# Exercise instructions:
[a] Please translate this sentence from the forum post about the bridesmaid dress into Spanish: "She's amazing with my son and she's great with kids."
[b] In the forum post about the bridesmaid dress, find every amount of time stated with a number of weeks, months or years, and list each one.
[c] Carry on writing the forum post about the bridesmaid dress, starting after its last sentence.

So, because I can't stop thinking about the bridesmaid dress I decided to email the bride and share that I now have a EDD and that baby on screen is looking a bit bigger then DS so I'm worried about fitting the dress slight exagerration but could be true?! She's replied today and says don't worry she's got two sizes so plenty of material to make adjustments. So, basically I have to give myself a slap and except that maybe quite likely I will look like a frozen character puffball but I've really got to suck it up and except that's the look she obviously wants so that's what the bride gets. It's bad luck but that's it. I've given her plenty of chances to realise I will look ridiculous and this scenario she's put herself in could potentially be really stressful 2 weeks before her wedding but she wants it this way and now I have to except it. This is so hard for me. I'm a control freak and thinking so much too much about this is driving me nuts
I now shall sing "let it go, let it go" for the rest of the day! Maybe that will give me closure 
On another note. Can I ask for your advice ladies...
So, one of my sisters is 3 years older then me (37) She's single, still lives her life like a student and is desperate to find a husband and have kids. She's had a lot of first online dates but never gets a 2nd chance. I'm very fond of her but she does have terrible mood swings possibly bipolar and sometimes I have to keep my distance to safeguard my family. She's amazing with my son and she's great with kids. However, when I told her I was pregnant with bpear she totally backed away and I barely saw her for 7 months. It was very hard for me but I was patient and once bpear was born she wanted to see me again.

# Dataset extract:
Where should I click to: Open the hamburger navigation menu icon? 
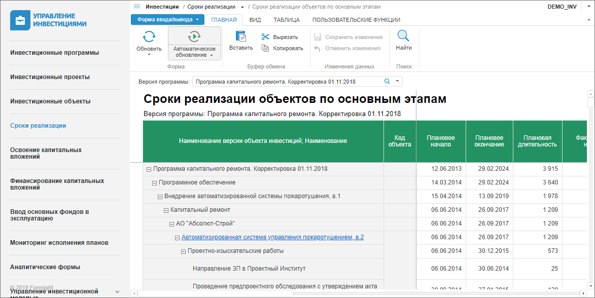coord(137,7)
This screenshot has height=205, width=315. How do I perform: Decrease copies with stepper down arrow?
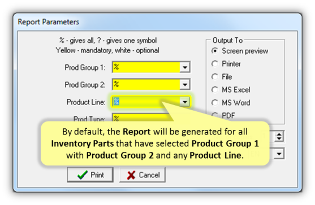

# Responses to the exercise:
[a] Es increíble con mi hijo y es genial con los niños.

[b]
- 2 weeks
- 3 years
- 7 months

[c]
My question to you all is... How should I handle telling her my news this time? I'm so nervous because naturally she will find it harder as she's still in the same place in her life but now I'm moving on to my second child. Should I A) text her my news B) arrange to go for a walk next weekend and casually break it to her on the walk or C) announce it as we leave the cinema next Friday after watching the "how not to be single" movie 
Gawd
It sucks. 8 years a go she got mad that my oldest sister text her to say she was pregnant and she was annoyed that she text her but this is 8 years a go.
The walk is the kindest option isn't it? I wish I could just text her.